What would you say to Portlanders to keep them from falling victim to that kind of complacency around racial justice?

I'd say think about the families of individuals who have lost their lives. Think about who is disproportionately being impacted by COVID-19. Really just take a look around you and think about the experiences of others who don't look like you.

Most Portlanders have been able to go back to normal after last year. Maybe they donated or protested for a little bit, and it was emotional, but then they went back home. Black and brown people are living with this reality every day. There’s nothing new about the Black community experiencing loss and trauma. So I'd say, just pay attention. Think about ways you can help.
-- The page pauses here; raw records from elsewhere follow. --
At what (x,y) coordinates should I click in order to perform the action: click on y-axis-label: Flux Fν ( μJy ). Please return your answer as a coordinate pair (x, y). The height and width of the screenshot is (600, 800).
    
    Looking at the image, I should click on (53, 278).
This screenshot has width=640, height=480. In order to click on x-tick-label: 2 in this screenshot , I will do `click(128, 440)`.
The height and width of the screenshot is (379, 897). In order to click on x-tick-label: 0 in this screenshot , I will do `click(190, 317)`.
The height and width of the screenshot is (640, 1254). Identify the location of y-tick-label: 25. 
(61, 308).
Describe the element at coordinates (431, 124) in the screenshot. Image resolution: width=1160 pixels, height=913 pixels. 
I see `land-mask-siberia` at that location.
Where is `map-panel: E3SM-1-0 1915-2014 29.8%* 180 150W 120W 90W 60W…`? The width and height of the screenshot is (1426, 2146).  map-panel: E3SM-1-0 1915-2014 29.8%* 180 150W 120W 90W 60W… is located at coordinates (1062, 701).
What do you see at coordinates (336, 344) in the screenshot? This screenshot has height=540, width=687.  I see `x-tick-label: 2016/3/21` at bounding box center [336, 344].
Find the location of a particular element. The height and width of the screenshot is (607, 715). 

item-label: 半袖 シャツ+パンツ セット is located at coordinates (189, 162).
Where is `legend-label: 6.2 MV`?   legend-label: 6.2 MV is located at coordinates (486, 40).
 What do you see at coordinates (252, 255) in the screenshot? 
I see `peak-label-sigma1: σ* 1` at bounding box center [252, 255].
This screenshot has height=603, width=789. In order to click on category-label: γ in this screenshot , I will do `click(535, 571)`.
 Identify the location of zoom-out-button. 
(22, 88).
If you’re in a position where you have power or leverage, use it to dismantle something that is upholding inequity. If something doesn’t sit well, if something doesn’t feel right.... speak up. Interrupt it. You've got to be continuing to say to yourself, "I’ve got my eyes open," and not just these brief moments of wokeness, but for the long game.

So, we’re obviously talking about white Portlanders. What about Portland’s Black community, especially those who have reasons to distrust the government and diversity programs. How do you rebuild that trust?

First, we as a city must acknowledge that there’s been harm done. The Black community has reason to have mistrust in government structures. To move forward, we first have to be willing to acknowledge that practices and policies have been harmful to our Black community.

Support The Portland Mercury

Then we can collectively work toward solutions. [The city] often listens to Black communities just when we need a stamp of approval on an issue, and it's usually after we've already made up our minds. It's an afterthought. We have to be honest in how we, as a city, have been deceptive. I think transparency will help rebuild those bridges.

I have to be honest with myself, too, since I am a member of the Black community—but I am also part of the system that's done harm. Me saying that can build trust with the community. I know I’ve contributed to and benefited from the system, but now I’m in a point where I’m interrupting that.

That means our government will have to listen to stuff that’s painful, they'll have to sit with it and realize that this isn’t about their feelings. This is about rebuilding trust with a community that has every reason to not trust us.